I know it wouldn't be easy to change from TCP to UDP quickly and easily, if you didn't architecture your program for that change.
However, it's not true that you have to use TCP to ensure packets aren't lost. As I said, TCP still uses UDP in the back-end. Packets are still lost, or may show up damaged, just as in UDP. The difference is, you have to implement a packet #, and a checksum yourself for each packet, instead of using TCP's built-in mechanism.
Of course, there's other things to note about this as well, such as the three-way handshake and the other header data. But, all of this is well known. There is an RFC that lists exactly how TCP does everything it does. Using the RFC specification, you could implement the TCP API yourself.
Well, they actually both use IP? But sure. Nor did I say you have to use TCP to ensure reliable delivery, you apparently just chose to read that. RUDP is a fine example of where TCP use is not needed.

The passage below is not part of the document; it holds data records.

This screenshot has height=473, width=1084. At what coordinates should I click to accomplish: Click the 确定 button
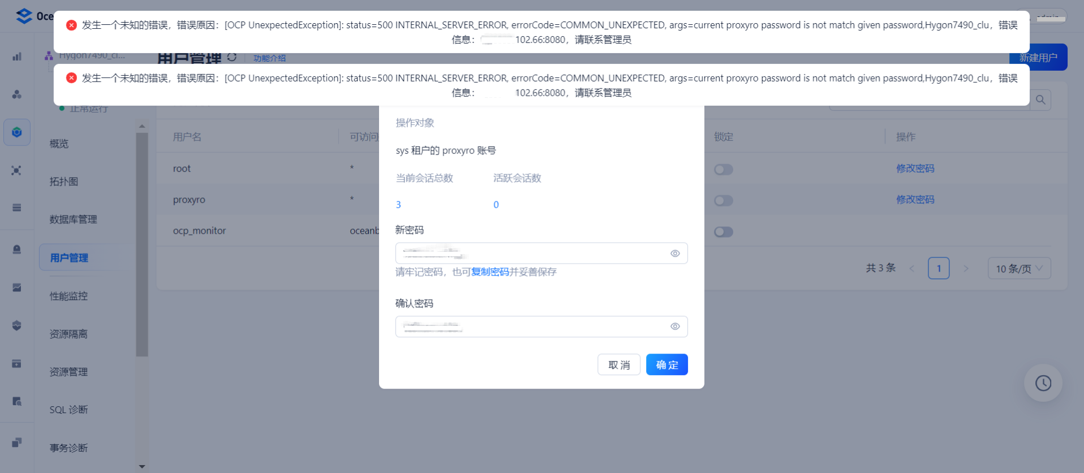point(667,365)
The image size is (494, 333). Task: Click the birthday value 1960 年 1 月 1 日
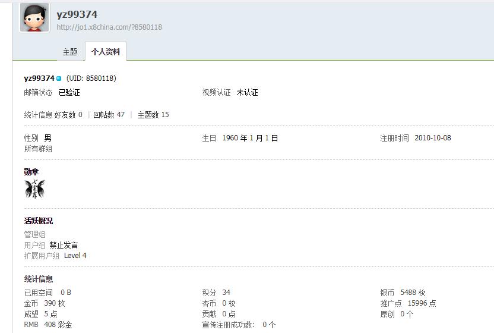coord(250,138)
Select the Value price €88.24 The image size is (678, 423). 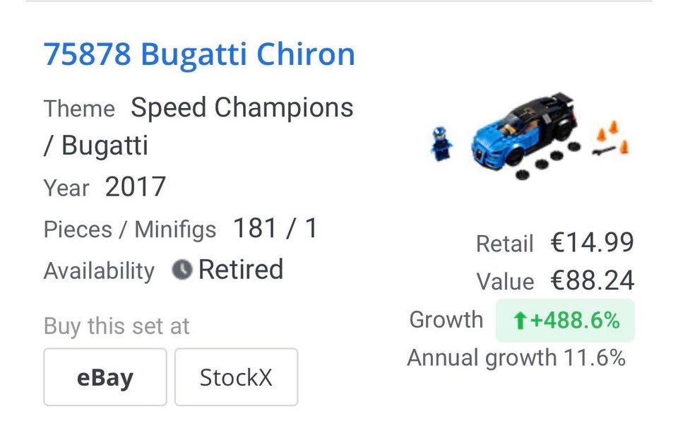point(592,281)
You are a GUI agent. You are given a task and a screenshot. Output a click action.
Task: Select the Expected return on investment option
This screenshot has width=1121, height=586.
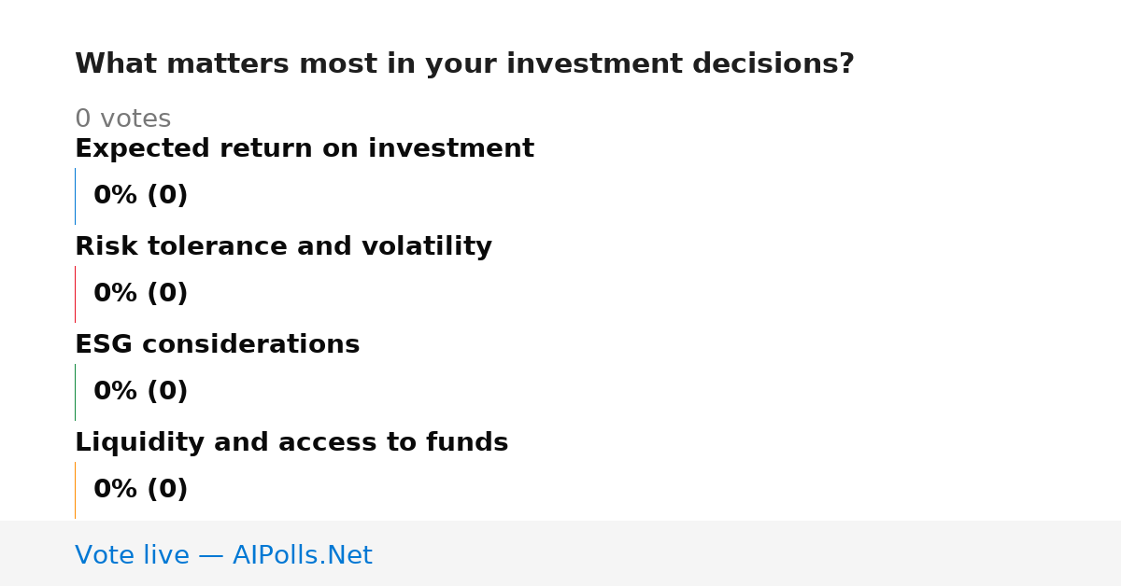coord(305,149)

However it's not a viable switch for BYOND, is what I'm stating.
Doesn't TCP have some sort of mechanism for slowing down routers if traffic meets some specific circumstance... a throttle to control bandwidth ?
It's more a throttle to control congestion. So if your available bandwidth between two points suddenly drops, TCP will 'back off' the current connection to avoid flooding the link and making matters worse, then slowly increase transmission rates again until a happy medium is found.
The thing of it is, what benefit could there be to switching to UDP?

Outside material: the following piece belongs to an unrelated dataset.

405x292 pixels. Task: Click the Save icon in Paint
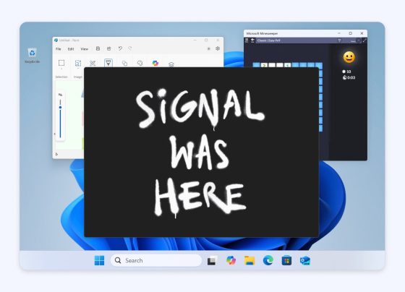click(x=98, y=48)
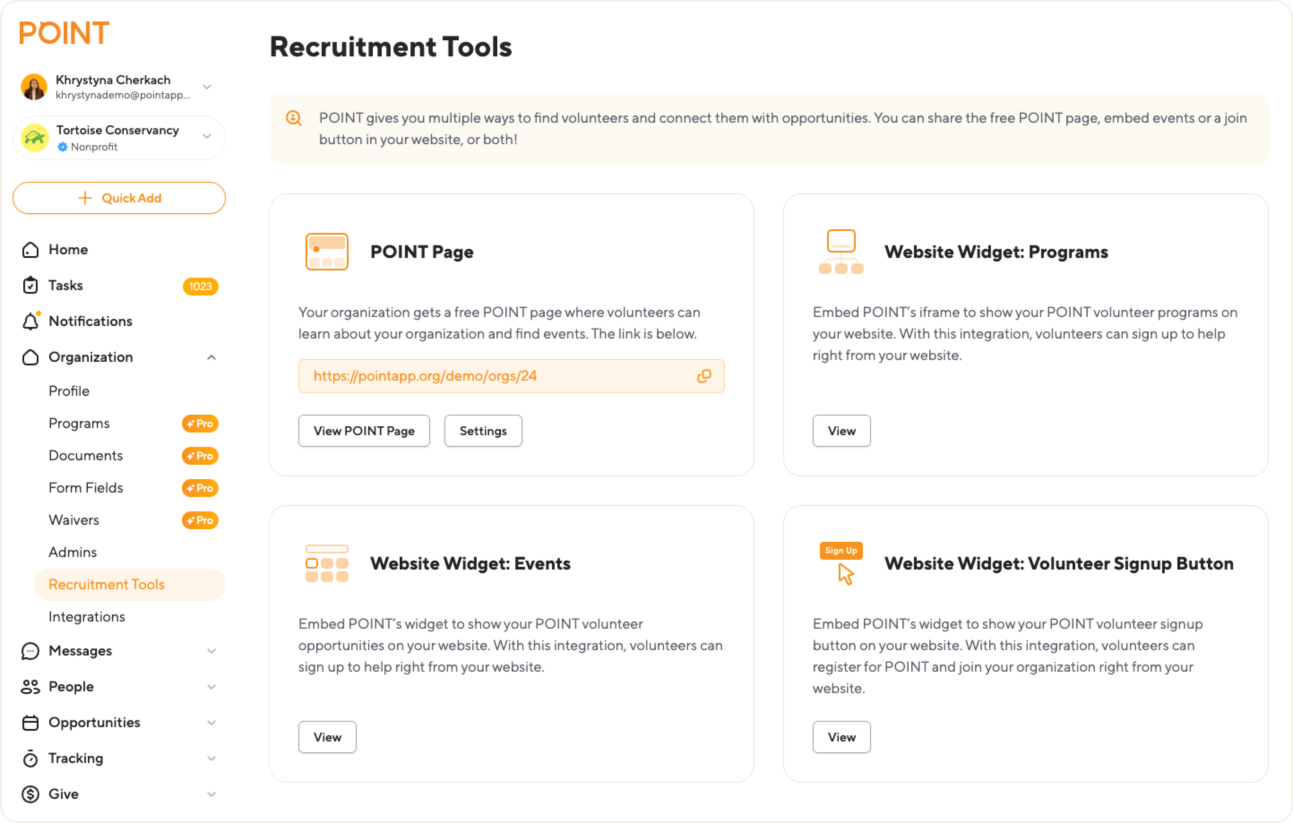
Task: Click the Messages speech-bubble icon
Action: (31, 651)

Reliable delivery of packets is crucial. Would you want your commands going through intermittently or out of sequence?

UDP might be useful for some simple output, like map updates, if said updates were encapsulated in a way that didn't require they be in a certain order. It's best obviously if you have appearance data before you have an obj that uses it, for example. And for file transfers UDP could be fine, since you could just force the packet to contain info about the chunk and fill in chunks nonsequentially.

But by and large, a stateful protocol is not only going to give you way more bang for the buck, it's also more flexible. I have no doubt that a game that does its own low-level networking could find some uses for UDP. But that's also where you're micromanaging all the tiniest details of the game, stuff like object management and player status and whatnot that BYOND already builds in. And our management stuff really wouldn't work well with UDP because sequence matters a lot, so there'd be no point in our implementing it internally.
Is it possible for it to use both TCP and UDP? Each doing what they do best?
In response to Nykuri (#9)
Nykuri wrote:
Is it possible for it to use both TCP and UDP? Each doing what they do best?

That would require more effort than necessary for a pretty low pay-off. Ultimately, using TCP rather than UDP is not as big of a problem as one might infer from looking at this post.